Department of Electrical and Computer Engineering, Iowa State University, Ames, Iowa 50011, USA.
BMC Bioinformatics. 2011 Feb 15;12 Suppl 1(Suppl 1):S52. doi: 10.1186/1471-2105-12-S1-S52.
High-throughput short read sequencing is revolutionizing genomics and systems biology research by enabling cost-effective deep coverage sequencing of genomes and transcriptomes. Error detection and correction are crucial to many short read sequencing applications including de novo genome sequencing, genome resequencing, and digital gene expression analysis. Short read error detection is typically carried out by counting the observed frequencies of kmers in reads and validating those with frequencies exceeding a threshold. In case of genomes with high repeat content, an erroneous kmer may be frequently observed if it has few nucleotide differences with valid kmers with multiple occurrences in the genome. Error detection and correction were mostly applied to genomes with low repeat content and this remains a challenging problem for genomes with high repeat content.
We develop a statistical model and a computational method for error detection and correction in the presence of genomic repeats. We propose a method to infer genomic frequencies of kmers from their observed frequencies by analyzing the misread relationships among observed kmers. We also propose a method to estimate the threshold useful for validating kmers whose estimated genomic frequency exceeds the threshold. We demonstrate that superior error detection is achieved using these methods. Furthermore, we break away from the common assumption of uniformly distributed errors within a read, and provide a framework to model position-dependent error occurrence frequencies common to many short read platforms. Lastly, we achieve better error correction in genomes with high repeat content.
The software is implemented in C++ and is freely available under GNU GPL3 license and Boost Software V1.0 license at "http://aluru-sun.ece.iastate.edu/doku.php?id = redeem".
We introduce a statistical framework to model sequencing errors in next-generation reads, which led to promising results in detecting and correcting errors for genomes with high repeat content.
高通量短读测序通过实现经济高效的基因组和转录组深度覆盖测序,正在彻底改变基因组学和系统生物学研究。错误检测和纠正对于许多短读测序应用至关重要,包括从头基因组测序、基因组重测序和数字基因表达分析。短读错误检测通常通过计算读段中观测到的 kmers 的频率并验证那些频率超过阈值的 kmer 来完成。在具有高重复含量的基因组中,如果一个 kmer 与基因组中多次出现的具有多个核苷酸差异的有效 kmer 非常相似,则可能会频繁观察到错误的 kmer。错误检测和纠正主要应用于低重复含量的基因组,而对于高重复含量的基因组,这仍然是一个具有挑战性的问题。

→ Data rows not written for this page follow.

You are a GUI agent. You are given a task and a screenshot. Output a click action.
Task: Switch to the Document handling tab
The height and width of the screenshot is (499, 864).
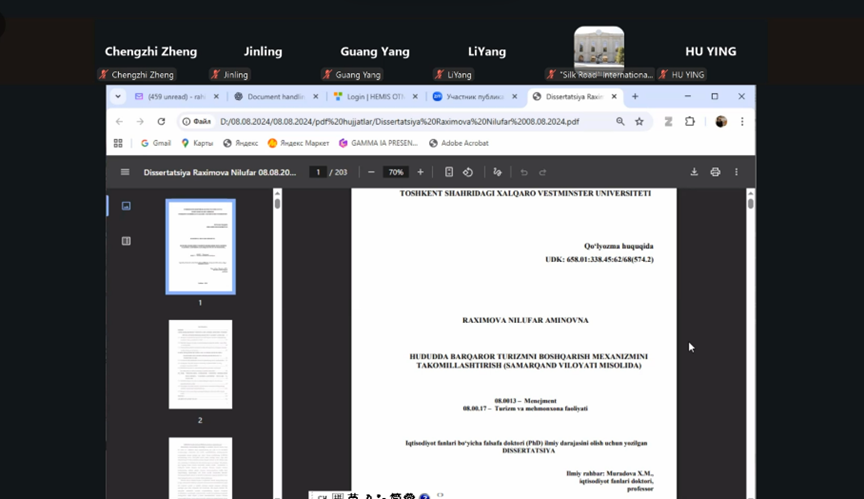[x=274, y=97]
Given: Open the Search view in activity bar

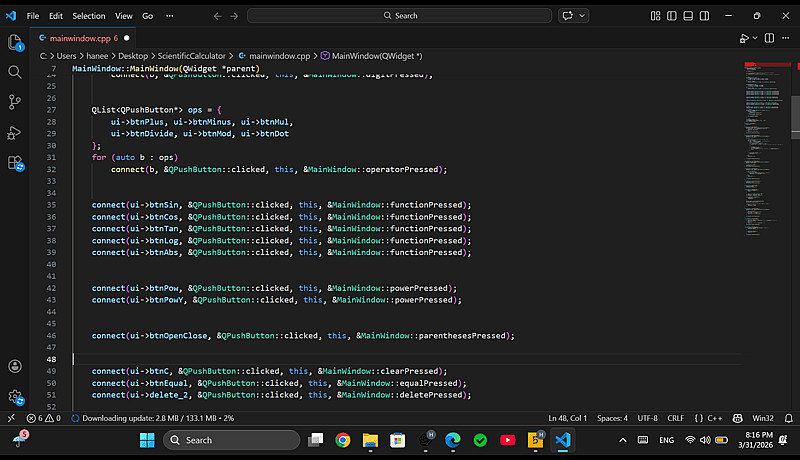Looking at the screenshot, I should (x=15, y=72).
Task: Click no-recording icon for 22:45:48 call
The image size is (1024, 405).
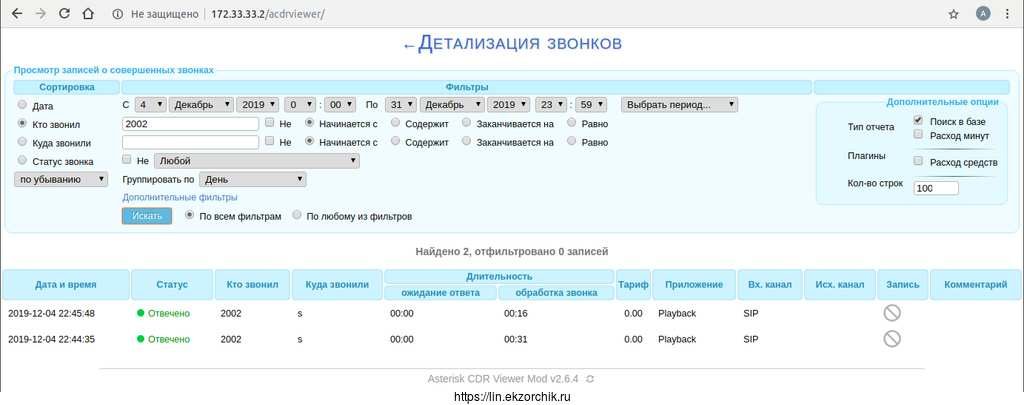Action: coord(892,312)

我们开发了一种统计模型和一种在存在基因组重复的情况下进行错误检测和纠正的计算方法。我们提出了一种从观察到的 kmers 的观察频率推断 kmers 的基因组频率的方法,通过分析观察到的 kmers 之间的误读关系。我们还提出了一种估计阈值的方法,该阈值可用于验证估计的基因组频率超过该阈值的 kmers。我们证明了使用这些方法可以实现更好的错误检测。此外,我们打破了在一个读段内错误均匀分布的常见假设,并提供了一种框架,用于建模许多短读平台常见的位置相关错误发生频率。最后,我们在具有高重复含量的基因组中实现了更好的错误纠正。
该软件是用 C++实现的,可在“http://aluru-sun.ece.iastate.edu/doku.php?id=redeem”以 GNU GPL3 许可证和 Boost Software V1.0 许可证免费获得。
我们引入了一种统计框架来模拟下一代读取中的测序错误,这为检测和纠正具有高重复含量的基因组中的错误提供了有前景的结果。